Process of A New Business Loan

Process of A New Business Loan

Process of A New Business Loan
The difference between new business loans and existing business loans is not found in the tangible aspects of the loan, but instead in the willingness of the lending institution to offer a financial channel. A loan is an instrument that allows an entity to borrow money.
Those receiving the loan are offered a lump sum of money. In return, they must repay the lending institution in full, typically through monthly or periodic payments. In addition to these payments, the loan is also attached with an interest rate. The interest rate is a fixed percentage attached to the lump sum that must be paid in addition to the principal of the loan. 
The premise of the loan is that the company or person receiving the loan can exercise a channel of financing while gradually paying off the debt. The borrower of the loan can utilize the funds in whatever fashion they wish. While the borrower enjoys the lump sum, the bank or lending institution is set to make a long term profit through the inclusion of interest. The lending institution, therefore, is relying on the borrower to pay off the debt. That being said, certain characteristics increase the likelihood of a borrower receiving a new business loan and decrease the presence of exorbitant interest rates. 

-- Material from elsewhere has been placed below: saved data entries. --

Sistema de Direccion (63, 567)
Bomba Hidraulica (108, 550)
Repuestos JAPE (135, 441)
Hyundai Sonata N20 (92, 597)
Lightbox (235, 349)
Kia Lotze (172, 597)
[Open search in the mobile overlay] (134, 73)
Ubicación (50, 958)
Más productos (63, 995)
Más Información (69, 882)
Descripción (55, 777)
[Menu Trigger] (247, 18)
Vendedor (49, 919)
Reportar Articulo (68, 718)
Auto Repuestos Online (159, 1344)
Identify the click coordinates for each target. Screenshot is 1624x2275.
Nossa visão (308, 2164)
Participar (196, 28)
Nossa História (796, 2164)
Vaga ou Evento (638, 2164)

When new businesses or individuals apply for a loan they must embark on a stringent qualifying application. This process will reveal to the lender the entity's credit history, their income statement, and their long term prospects. In addition, an entity seeking a new business loan must also offer the lending institution a business model or plan. By offering the lender a  business strategy the institution can gauge the odds of success or the presence of income in the future.

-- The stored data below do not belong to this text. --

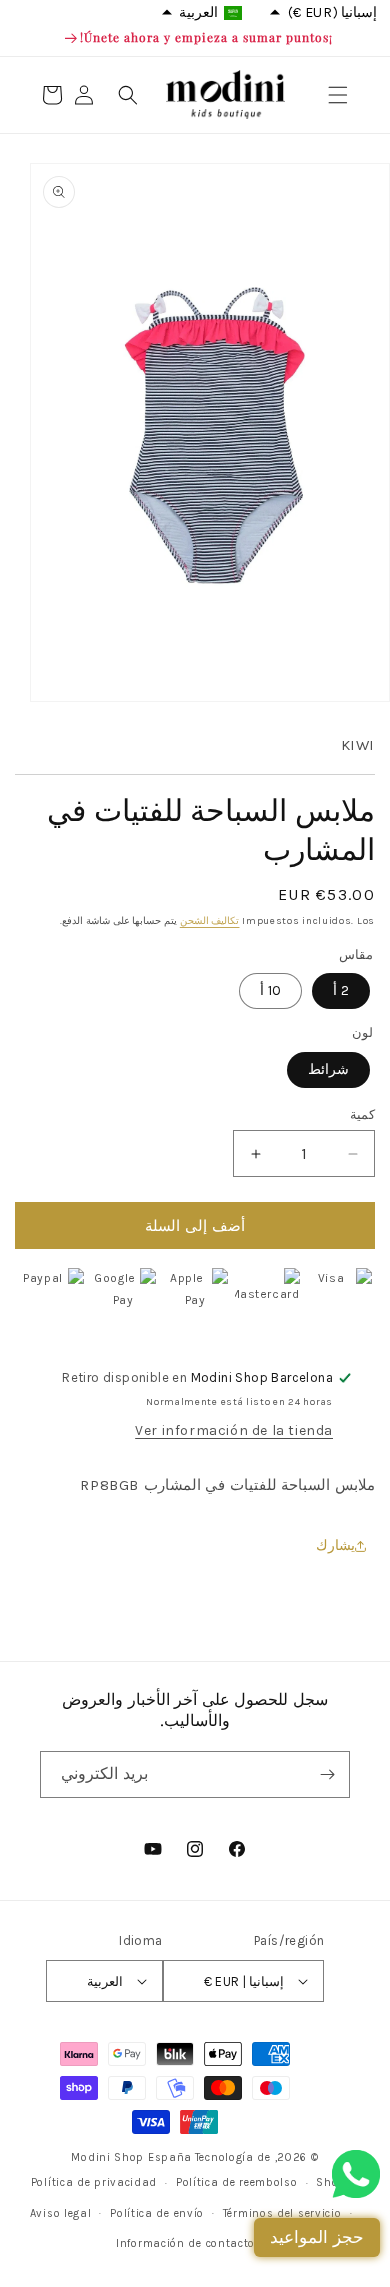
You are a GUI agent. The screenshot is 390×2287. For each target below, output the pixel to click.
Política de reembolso (237, 2182)
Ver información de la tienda (234, 1430)
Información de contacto (185, 2243)
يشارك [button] (335, 1545)
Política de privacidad (94, 2182)
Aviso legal (61, 2213)
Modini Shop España (131, 2157)
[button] (338, 95)
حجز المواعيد (317, 2237)
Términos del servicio (282, 2213)
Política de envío (157, 2213)
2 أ (341, 990)
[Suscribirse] (327, 1774)
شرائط (328, 1069)
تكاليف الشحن (210, 921)
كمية (362, 1114)
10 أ (270, 990)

New business loans, as a result of a bank's unwillingness to lend to high-default risks, will be forced to undergo a stringent qualification process. This is held separate from existing businesses whose financial statements are transparent. Therefore, an existing business can freely seek out capital through a loan because their income and ability to make money in the future is solidified.
That being said, the American government encourages the entrepreneurial spirit. As a result of this, the government works closely with banks to offer programs that enable lending and extend new business loans to those companies in need of funding.